■ Written exercise ■
Copy out the listing again, swapping every "accomplish" for "achieve" and leaving all else as it is.

** START OF Data extract **

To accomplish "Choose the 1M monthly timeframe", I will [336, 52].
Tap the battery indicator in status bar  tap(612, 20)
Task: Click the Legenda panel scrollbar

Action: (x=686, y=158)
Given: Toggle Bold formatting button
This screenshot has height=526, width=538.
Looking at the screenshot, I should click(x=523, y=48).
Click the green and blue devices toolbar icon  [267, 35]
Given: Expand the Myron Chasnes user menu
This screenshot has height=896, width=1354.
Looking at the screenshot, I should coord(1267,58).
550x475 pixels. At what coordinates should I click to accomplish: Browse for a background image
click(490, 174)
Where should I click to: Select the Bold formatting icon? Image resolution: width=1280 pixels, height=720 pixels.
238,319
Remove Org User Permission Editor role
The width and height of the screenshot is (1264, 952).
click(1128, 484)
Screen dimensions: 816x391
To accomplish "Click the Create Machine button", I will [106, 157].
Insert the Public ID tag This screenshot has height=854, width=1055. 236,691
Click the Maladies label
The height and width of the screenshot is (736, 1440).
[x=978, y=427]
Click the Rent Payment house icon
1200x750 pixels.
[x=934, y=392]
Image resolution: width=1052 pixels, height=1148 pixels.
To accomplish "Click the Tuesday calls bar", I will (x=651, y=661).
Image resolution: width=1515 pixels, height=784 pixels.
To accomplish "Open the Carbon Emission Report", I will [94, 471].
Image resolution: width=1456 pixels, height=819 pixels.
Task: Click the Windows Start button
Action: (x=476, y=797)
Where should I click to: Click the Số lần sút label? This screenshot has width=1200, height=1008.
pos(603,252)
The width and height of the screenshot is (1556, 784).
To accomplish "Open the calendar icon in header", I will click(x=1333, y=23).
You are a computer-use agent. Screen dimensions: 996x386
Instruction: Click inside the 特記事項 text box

** END OF Data extract **

■ Output below ■
To achieve "Choose the 1M monthly timeframe", I will [336, 52].
Tap the battery indicator in status bar  tap(612, 20)
Task: Click the Legenda panel scrollbar

Action: (x=686, y=158)
Given: Toggle Bold formatting button
This screenshot has height=526, width=538.
Looking at the screenshot, I should click(x=523, y=48).
Click the green and blue devices toolbar icon  [267, 35]
Given: Expand the Myron Chasnes user menu
This screenshot has height=896, width=1354.
Looking at the screenshot, I should coord(1267,58).
550x475 pixels. At what coordinates should I click to achieve: Browse for a background image
click(490, 174)
Where should I click to: Select the Bold formatting icon? Image resolution: width=1280 pixels, height=720 pixels.
238,319
Remove Org User Permission Editor role
The width and height of the screenshot is (1264, 952).
click(1128, 484)
Screen dimensions: 816x391
To achieve "Click the Create Machine button", I will [106, 157].
Insert the Public ID tag This screenshot has height=854, width=1055. 236,691
Click the Maladies label
The height and width of the screenshot is (736, 1440).
[x=978, y=427]
Click the Rent Payment house icon
1200x750 pixels.
[x=934, y=392]
Image resolution: width=1052 pixels, height=1148 pixels.
To achieve "Click the Tuesday calls bar", I will (x=651, y=661).
Image resolution: width=1515 pixels, height=784 pixels.
To achieve "Open the Carbon Emission Report", I will [94, 471].
Image resolution: width=1456 pixels, height=819 pixels.
Task: Click the Windows Start button
Action: (x=476, y=797)
Where should I click to: Click the Số lần sút label? This screenshot has width=1200, height=1008.
pos(603,252)
The width and height of the screenshot is (1556, 784).
To achieve "Open the calendar icon in header", I will click(x=1333, y=23).
You are a computer-use agent. Screen dimensions: 996x386
Instruction: Click inside the 特記事項 text box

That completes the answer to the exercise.